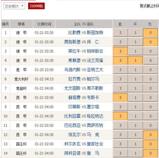Deselect 胜 (3) for 比利亚雷 vs 格拉纳达
159x158 pixels.
click(x=120, y=116)
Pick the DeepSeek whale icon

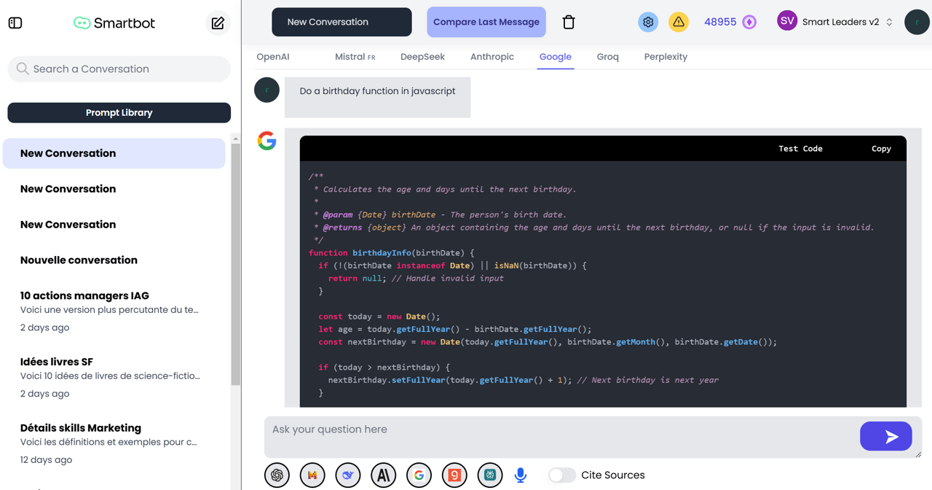tap(348, 475)

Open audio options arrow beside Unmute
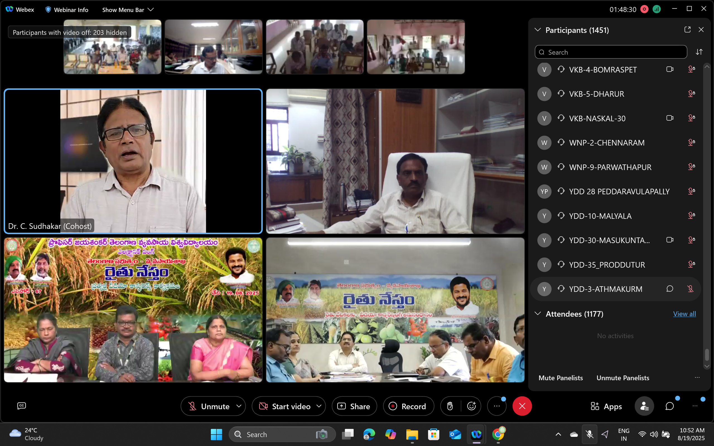(x=239, y=406)

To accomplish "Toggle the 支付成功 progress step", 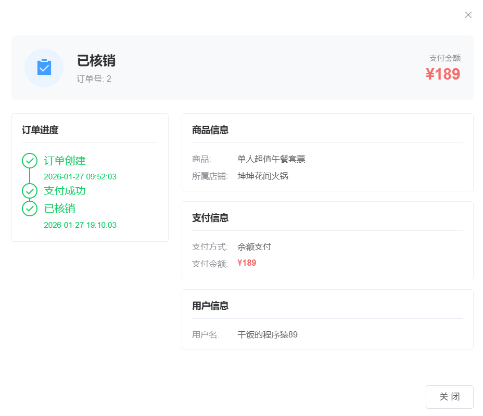I will (65, 191).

※

__What is needed__. Locate every line in the records that contains the string "audio", matching case, and copy each of those lines.

__Task output__.
Open audio options arrow beside Unmute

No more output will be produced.